• [What the exercise asks]: Your task is to repeat exactly the lines below between the line holding "Task: Click the red End meeting button" and the line holding "Viewport: 827px width, 697px height.", inclusive, and only those.

* * * * * * *

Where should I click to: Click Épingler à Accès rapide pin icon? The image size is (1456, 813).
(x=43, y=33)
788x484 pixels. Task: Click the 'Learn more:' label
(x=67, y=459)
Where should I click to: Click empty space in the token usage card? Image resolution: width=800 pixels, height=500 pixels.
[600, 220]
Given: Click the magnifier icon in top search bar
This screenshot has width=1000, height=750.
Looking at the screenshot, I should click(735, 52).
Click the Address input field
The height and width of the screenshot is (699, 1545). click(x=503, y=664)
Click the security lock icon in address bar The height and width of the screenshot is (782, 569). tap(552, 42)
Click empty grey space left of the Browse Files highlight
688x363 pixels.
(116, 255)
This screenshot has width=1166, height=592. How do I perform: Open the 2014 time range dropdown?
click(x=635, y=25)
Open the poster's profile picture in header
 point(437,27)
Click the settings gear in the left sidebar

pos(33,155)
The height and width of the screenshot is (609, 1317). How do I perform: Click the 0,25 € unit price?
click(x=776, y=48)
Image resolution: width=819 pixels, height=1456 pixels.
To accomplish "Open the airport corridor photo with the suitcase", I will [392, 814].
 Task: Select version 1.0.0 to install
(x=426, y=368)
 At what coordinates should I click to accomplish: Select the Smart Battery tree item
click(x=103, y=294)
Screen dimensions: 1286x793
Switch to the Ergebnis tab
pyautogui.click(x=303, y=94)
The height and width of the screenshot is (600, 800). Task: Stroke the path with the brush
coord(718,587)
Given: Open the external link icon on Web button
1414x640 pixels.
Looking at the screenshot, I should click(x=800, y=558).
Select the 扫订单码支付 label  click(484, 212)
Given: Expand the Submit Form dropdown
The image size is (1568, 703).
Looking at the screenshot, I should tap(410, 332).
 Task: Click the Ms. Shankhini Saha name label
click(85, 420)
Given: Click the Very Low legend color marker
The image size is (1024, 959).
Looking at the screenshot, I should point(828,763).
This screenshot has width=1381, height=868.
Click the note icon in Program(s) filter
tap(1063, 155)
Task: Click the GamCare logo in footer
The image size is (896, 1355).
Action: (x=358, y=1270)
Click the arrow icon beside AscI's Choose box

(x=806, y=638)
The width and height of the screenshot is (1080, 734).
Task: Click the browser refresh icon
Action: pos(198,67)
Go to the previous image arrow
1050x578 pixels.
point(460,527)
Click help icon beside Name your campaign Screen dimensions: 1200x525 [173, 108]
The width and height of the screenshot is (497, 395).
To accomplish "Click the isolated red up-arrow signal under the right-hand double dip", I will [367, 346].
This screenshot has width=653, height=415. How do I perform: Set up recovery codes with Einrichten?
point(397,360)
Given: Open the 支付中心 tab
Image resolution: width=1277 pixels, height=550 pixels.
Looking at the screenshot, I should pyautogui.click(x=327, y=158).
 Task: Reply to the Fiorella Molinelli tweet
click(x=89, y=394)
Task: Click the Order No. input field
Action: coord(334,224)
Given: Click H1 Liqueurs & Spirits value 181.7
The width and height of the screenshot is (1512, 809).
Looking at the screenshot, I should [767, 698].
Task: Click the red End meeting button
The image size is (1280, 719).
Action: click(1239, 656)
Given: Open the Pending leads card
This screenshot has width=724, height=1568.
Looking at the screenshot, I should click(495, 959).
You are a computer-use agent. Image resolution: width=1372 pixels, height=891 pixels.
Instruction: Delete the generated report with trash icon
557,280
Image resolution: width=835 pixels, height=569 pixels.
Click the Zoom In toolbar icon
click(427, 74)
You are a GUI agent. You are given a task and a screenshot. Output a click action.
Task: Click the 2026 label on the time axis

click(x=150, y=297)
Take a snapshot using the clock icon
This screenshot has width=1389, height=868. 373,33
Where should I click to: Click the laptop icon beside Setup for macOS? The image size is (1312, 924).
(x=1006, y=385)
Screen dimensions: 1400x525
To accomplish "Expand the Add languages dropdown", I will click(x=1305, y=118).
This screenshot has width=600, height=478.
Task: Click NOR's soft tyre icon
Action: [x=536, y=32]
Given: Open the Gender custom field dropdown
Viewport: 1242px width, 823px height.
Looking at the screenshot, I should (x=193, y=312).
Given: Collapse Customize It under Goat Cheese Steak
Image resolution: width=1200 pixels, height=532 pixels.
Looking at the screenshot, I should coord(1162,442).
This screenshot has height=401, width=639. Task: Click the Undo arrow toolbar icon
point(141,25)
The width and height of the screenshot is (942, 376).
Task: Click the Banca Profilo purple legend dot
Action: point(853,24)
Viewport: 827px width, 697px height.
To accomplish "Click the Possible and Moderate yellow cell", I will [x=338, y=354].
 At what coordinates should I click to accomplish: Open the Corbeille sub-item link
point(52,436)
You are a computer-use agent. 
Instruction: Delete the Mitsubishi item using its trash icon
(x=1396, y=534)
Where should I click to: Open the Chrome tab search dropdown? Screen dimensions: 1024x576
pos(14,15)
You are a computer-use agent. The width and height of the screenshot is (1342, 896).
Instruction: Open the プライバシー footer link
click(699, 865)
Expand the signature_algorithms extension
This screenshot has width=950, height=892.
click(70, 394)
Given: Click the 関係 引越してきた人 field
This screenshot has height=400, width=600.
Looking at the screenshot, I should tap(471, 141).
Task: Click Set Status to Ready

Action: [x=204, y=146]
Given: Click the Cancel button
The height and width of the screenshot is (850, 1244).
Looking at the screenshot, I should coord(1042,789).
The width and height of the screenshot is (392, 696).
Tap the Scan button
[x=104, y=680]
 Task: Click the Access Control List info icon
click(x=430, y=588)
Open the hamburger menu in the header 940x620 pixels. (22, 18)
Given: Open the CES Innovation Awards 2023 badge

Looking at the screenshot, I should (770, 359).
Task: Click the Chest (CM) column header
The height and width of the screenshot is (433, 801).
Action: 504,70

* * * * * * *

• [Answer to this problem]:
Task: Click the red End meeting button
The image size is (1280, 719).
Action: click(1239, 656)
Given: Open the Pending leads card
This screenshot has width=724, height=1568.
Looking at the screenshot, I should click(495, 959).
You are a computer-use agent. Image resolution: width=1372 pixels, height=891 pixels.
Instruction: Delete the generated report with trash icon
557,280
Image resolution: width=835 pixels, height=569 pixels.
Click the Zoom In toolbar icon
click(427, 74)
You are a GUI agent. You are given a task and a screenshot. Output a click action.
Task: Click the 2026 label on the time axis

click(x=150, y=297)
Take a snapshot using the clock icon
This screenshot has width=1389, height=868. 373,33
Where should I click to: Click the laptop icon beside Setup for macOS? The image size is (1312, 924).
(x=1006, y=385)
Screen dimensions: 1400x525
To accomplish "Expand the Add languages dropdown", I will click(x=1305, y=118).
This screenshot has width=600, height=478.
Task: Click NOR's soft tyre icon
Action: [x=536, y=32]
Given: Open the Gender custom field dropdown
Viewport: 1242px width, 823px height.
Looking at the screenshot, I should (x=193, y=312).
Given: Collapse Customize It under Goat Cheese Steak
Image resolution: width=1200 pixels, height=532 pixels.
Looking at the screenshot, I should coord(1162,442).
This screenshot has height=401, width=639. Task: Click the Undo arrow toolbar icon
point(141,25)
The width and height of the screenshot is (942, 376).
Task: Click the Banca Profilo purple legend dot
Action: point(853,24)
Viewport: 827px width, 697px height.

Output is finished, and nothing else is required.